* [Task requirements]: Every line with "computer" in it should be copied from the data.

START Entries shown

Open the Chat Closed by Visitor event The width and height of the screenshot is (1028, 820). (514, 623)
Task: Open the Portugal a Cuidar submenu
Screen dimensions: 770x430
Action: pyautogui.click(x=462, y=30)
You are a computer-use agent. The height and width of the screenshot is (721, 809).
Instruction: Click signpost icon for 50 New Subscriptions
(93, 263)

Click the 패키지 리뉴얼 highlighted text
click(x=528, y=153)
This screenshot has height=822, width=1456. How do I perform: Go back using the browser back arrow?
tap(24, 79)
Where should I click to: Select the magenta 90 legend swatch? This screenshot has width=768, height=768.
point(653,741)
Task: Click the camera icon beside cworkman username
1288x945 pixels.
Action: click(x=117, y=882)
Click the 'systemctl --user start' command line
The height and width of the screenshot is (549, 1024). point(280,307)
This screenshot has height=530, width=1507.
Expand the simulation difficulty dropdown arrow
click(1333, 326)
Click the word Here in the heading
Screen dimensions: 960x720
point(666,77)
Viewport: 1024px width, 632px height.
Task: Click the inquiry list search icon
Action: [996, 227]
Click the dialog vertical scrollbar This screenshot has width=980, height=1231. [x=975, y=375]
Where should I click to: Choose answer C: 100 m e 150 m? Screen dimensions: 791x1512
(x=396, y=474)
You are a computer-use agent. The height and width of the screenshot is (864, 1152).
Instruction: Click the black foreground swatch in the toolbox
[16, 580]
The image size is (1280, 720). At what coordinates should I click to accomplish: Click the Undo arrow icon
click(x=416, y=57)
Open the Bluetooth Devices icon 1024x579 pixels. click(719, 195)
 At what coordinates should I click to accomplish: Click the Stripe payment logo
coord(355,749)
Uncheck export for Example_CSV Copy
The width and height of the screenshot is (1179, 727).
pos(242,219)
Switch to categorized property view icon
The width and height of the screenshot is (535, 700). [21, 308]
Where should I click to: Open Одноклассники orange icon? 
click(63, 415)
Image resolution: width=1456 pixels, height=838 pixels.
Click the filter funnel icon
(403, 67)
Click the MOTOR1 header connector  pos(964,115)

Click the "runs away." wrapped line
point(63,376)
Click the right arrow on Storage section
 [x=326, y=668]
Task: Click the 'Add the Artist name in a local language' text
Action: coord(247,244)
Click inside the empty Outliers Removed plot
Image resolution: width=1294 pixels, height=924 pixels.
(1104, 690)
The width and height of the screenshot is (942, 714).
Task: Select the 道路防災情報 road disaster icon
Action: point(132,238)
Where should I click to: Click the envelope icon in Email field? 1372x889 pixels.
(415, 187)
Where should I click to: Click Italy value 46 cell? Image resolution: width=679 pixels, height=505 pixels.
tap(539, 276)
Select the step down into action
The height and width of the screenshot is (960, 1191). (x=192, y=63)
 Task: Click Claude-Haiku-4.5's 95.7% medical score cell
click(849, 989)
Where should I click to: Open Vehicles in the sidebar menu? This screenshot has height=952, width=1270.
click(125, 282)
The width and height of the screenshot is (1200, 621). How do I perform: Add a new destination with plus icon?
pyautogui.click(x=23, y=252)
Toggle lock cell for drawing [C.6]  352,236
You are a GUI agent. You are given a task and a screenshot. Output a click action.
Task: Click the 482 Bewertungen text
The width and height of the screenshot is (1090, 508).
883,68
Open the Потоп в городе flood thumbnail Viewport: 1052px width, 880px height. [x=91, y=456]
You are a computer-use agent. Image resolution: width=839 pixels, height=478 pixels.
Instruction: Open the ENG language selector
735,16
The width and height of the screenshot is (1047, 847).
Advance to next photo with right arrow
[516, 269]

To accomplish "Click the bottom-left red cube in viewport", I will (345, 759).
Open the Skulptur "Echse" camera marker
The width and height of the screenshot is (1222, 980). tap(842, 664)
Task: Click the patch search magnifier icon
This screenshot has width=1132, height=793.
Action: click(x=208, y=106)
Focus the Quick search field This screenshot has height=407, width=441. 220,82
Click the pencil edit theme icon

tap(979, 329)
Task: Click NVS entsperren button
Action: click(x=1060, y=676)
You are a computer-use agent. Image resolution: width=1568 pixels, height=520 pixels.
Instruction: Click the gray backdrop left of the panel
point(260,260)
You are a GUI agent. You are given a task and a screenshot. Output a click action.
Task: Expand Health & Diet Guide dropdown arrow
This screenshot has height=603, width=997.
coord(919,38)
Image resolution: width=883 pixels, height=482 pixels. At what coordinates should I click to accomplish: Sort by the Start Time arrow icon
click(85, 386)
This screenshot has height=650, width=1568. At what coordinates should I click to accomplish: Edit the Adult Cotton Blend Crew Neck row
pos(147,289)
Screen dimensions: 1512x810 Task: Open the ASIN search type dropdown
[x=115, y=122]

END Entries shown

* [Task response]:
You are a computer-use agent. The height and width of the screenshot is (721, 809).
You are a computer-use agent. The height and width of the screenshot is (864, 1152).
You are a computer-use agent. Image resolution: width=839 pixels, height=478 pixels.
You are a computer-use agent. Image resolution: width=1568 pixels, height=520 pixels.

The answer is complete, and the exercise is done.